Two new studies recently presented at the 3rd ESTRO Forum in Barcelona in Spain revealed that an increase in radiotherapy dose received by children with intracranial ependymoma can significantly improve survival rate.
An ependymoma is a tumor in the ependymal cells lining the hollow cavities of the brain. Although rare in adults, ependymomas are the third most common brain tumor in children. Surgical removal of the tumor is usually combined with radiotherapy to treat ependymoma, resulting in an overall five-year survival rate of around 70%. The individual outcomes can, however, differ considerably depending on factors like patient’s age, radiotherapy technique, dose applied, and the extent of surgery.
As of 2004, the recommended radiation dose for paediatric cases worldwide is of 59.4 Gray instead of the previously used 54 Gray. One of the studies presented by Dr. Anne Ducassou from the Institut Claudius Regaud, Toulouse, France revealed that in a cohort of 177 children with localized ependymoma, those treated with the high radiation dose of 59.4 Gray had better clinical outcomes than children who received the lower dose of 54 Gray. The estimated overall survival rate was found to be 90% in children given a higher dose and 79% in children given a lower dose.
“Our work, which involved a large number of children with ependymoma, has confirmed that the treatment we carry out today is better than it was a few years ago, but there is still much work to be done. For example, we found that children younger than three, and those with more aggressive disease had a poorer outcome, and we need to look further at how we can improve their treatment, as well as identifying other children at high risk of relapse,” noted Dr. Ducassou in a news release.

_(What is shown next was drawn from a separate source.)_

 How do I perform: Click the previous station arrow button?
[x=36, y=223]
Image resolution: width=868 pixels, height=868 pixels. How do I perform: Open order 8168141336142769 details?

The second study, presented by Dr. Lorenza Gandola from the Fondazione IRCCS, Istituto Nazionale dei Tumori, Milan, Italy revealed a pioneering method for children with measurable intracranial ependymoma after surgery, based on an extra radiotherapy boost of 8 Gray to the tumor in addition to the standard 59.4 Gray. Through highly directed radiotherapy techniques, the research team was able to deliver the radiation dose directly to the tumor with minor impact on the surrounding normal brain tissue and without reports of major toxicity or patients’ death. The method was tested in 24 children (median age of 4.5 years) and of these, 15 are still alive without signs of disease progression (median of 51 months after the diagnosis).
“Our strategy contributed significantly to obtaining durable local control of disease in these children, and this is more striking because they already had a poorer prognosis after surgery,” said Dr. Gandola. “The hypofractionated radiotherapy boost approach represents an effective alternative to surgery in cases where further surgery cannot be performed without the possibility of causing severe and perhaps life-long damage to the child.” This technique will be evaluated in an international clinical trial expected to start later this year.
The President of ESTRO Dr. Philip Poortmans concluded, “Cancer in children is luckily rare but, when diagnosed, has a major effect of the lives of not only the patient but also the parents and other people close to the child, (…) Both studies presented here demonstrate that a clear dose-effect relationship exists for [ependymoma] tumor control and survival. While the increase from 54 to 59.4 Gray that was adopted first improves disease control and survival in a population-based study, a new study is planned to confirm the results of increasing the dose by a further 8 Gray, (…) We hope that this will bring about even better outcomes for these children.”